On the Video of Military Dismemberment of Boko Haram Captives
I could not finish watching the video an hour ago. It was so repulsive.
A Boko Haram (BH) member was arrested by some Nigerian military personnel with hands tied to his back and laid on bare ground.
Then a soldier started breaking his body parts as if he was butchering a dead cow in an abbatoir. When the BH member screamed another soldier said in Hausa, “That is what you do to others.” I could not continue.
Though we will remain forever in support of our soldiers in their fight against BH, bandits, kidnappers and criminals generally, we must be bold enough to alert acts like this are violations of the law. In addition they are inhuman, disgusting, dangerous to the soldiers and their society.
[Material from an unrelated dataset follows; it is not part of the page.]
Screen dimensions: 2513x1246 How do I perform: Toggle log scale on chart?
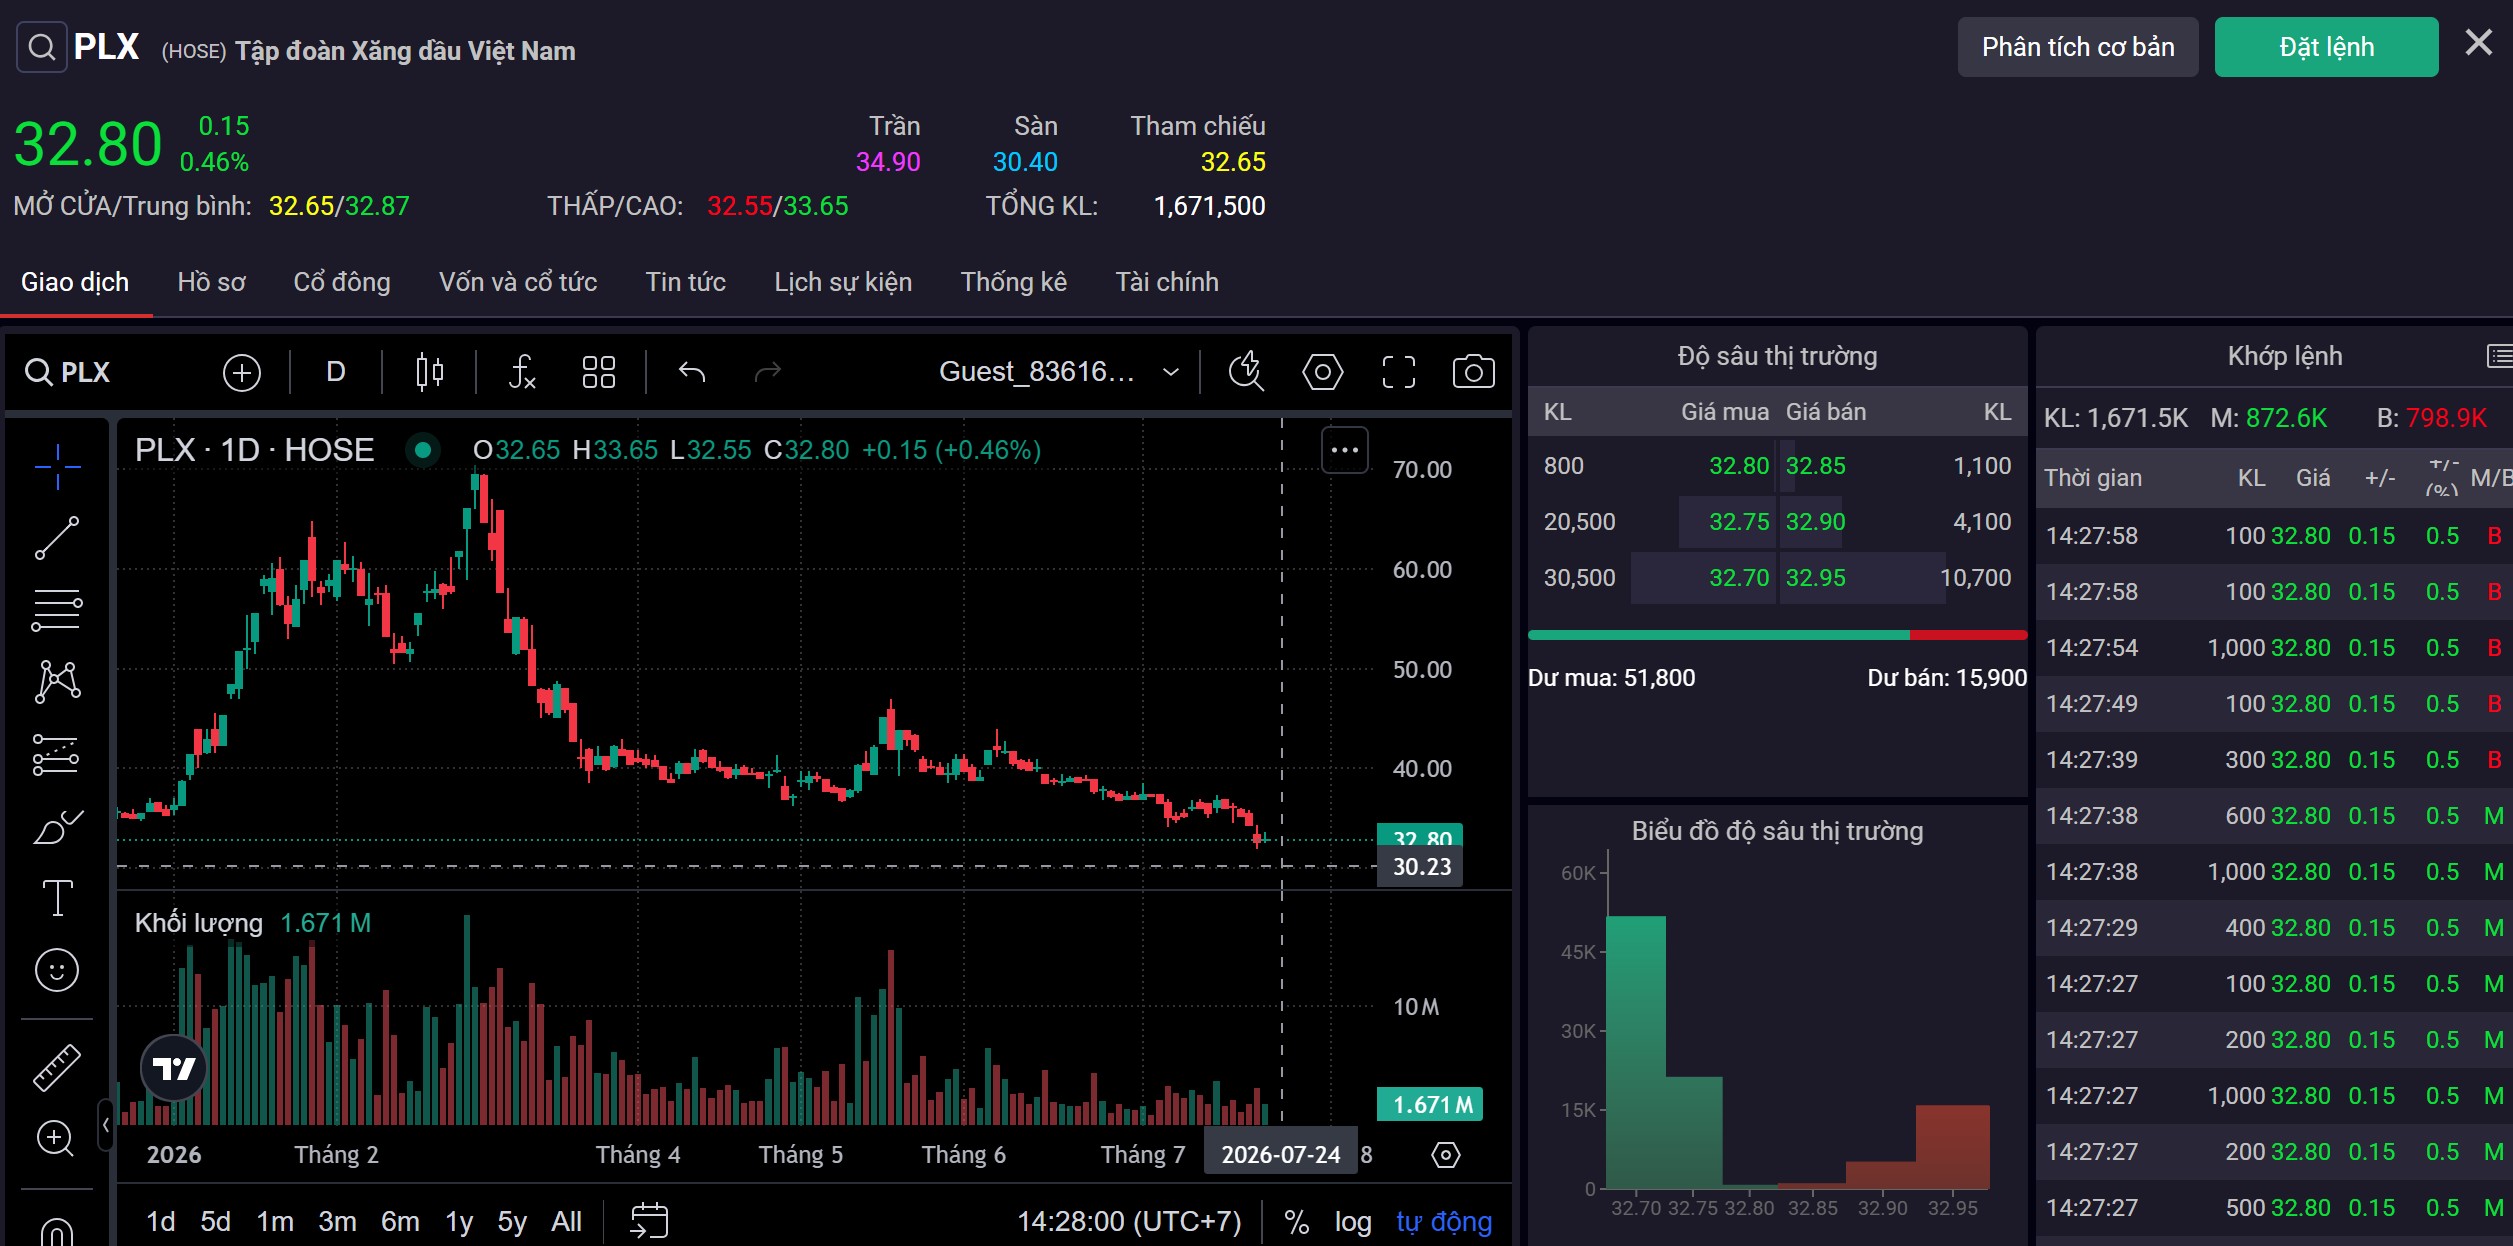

The law, not BH conduct, must be the standard of any Nigerian and moreso with the military and law enforcement agents. The rules of engagement are what separate our military from BH. That distinction must be kept – not eroded – under any pretext and condition.
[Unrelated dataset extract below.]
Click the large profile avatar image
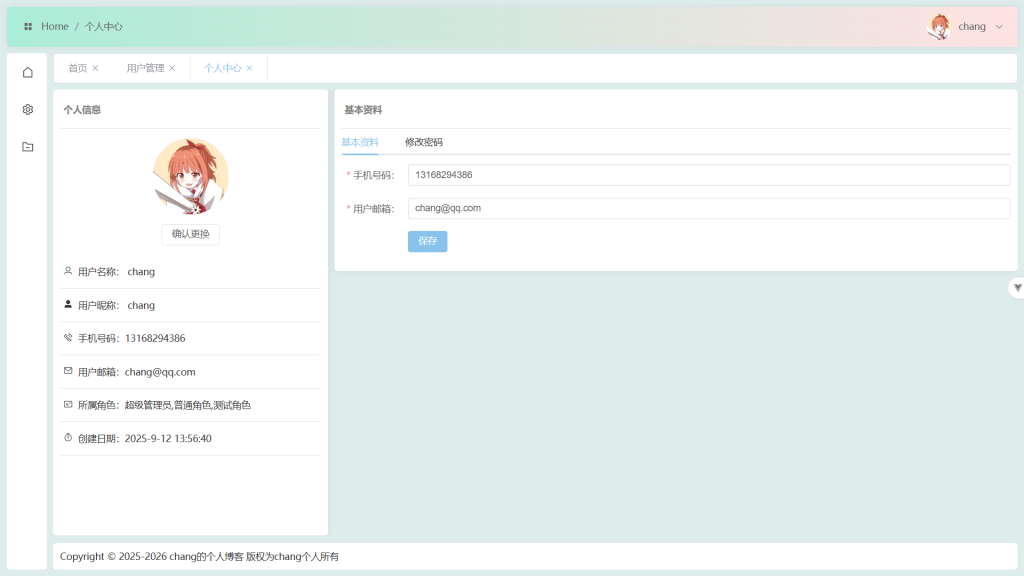 (x=190, y=177)
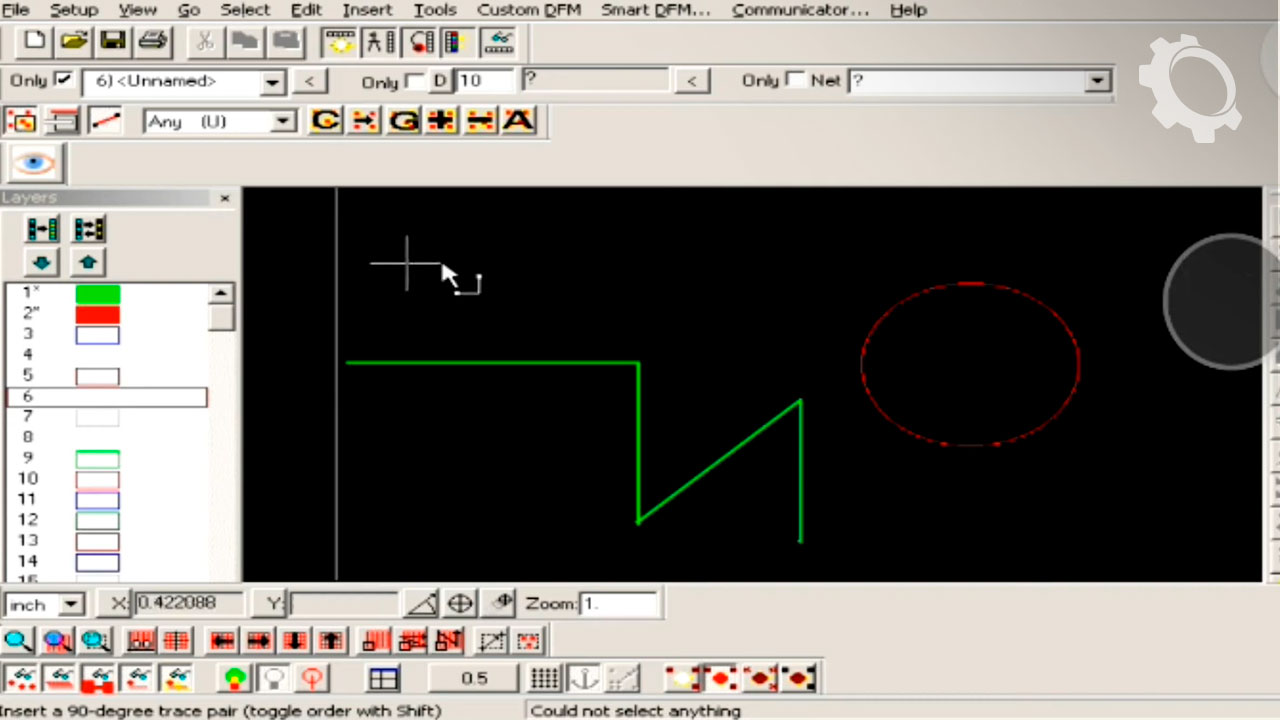Open the inch units dropdown
This screenshot has height=720, width=1280.
tap(71, 604)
If an enemy is arrested he deserves a humane treatment, not one that is even not worthy of animals. He is interrogated for understanding his true status and for collection of vital intelligence. Then he is placed under detention in a facility that guarantees his life and welfare until he stands trial. Extrajudicial killings are not manifestations of a civilized lot. Law is what is civilization; civilization is law – the rest is jungle. Simple.
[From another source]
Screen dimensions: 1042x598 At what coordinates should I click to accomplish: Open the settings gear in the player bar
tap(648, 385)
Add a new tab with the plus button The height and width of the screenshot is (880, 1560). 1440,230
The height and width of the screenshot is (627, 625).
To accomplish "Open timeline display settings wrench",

The consquences of this action will be far-reaching but the most obvious ones are two.
One. It will backfire. I have never seen a video in which BH gave any of their captives – military or civilian – a similar treatment. We have seen how they kill, mostly by bullet and by slaughter in the early days of the conflict. Now with this video, BH will start dismembering their victims among the military before shooting them. They operate by the law of retribution. An eye for an eye. This singular act will bring a lot pain to many soldiers – and likely civilians too – before their death. It was short-sighted.
Two. The video, which is an evidence of a war crime, will cast ugly picture the Nigerian military in the eyes of their colleagues abroad. The loathsome human right portrait of the country will become darker. How can we easily procure arms from democraric societies or stand as equals with them given this granite evidence of babarity?
A lot can be said on the war crime committed in that video. Let us stop here by pleading with our soldiers to show restraint and abide by their rules of engagement. Let the world see the difference between them and BH.
I will also plead with the relevant authorities to investigate the incident and bring the people involved to book. Only that will exempt the institution and the country generally from this horrific violation that must never be repeated.
Finally, I will plead with any God-fearing person not to circulate that video any further. Sharing it will only aggravate the consequences of the repulsive act and bring a lasting pain to the heart of anyone that possesses a grain of humanity in his heart. Please don’t!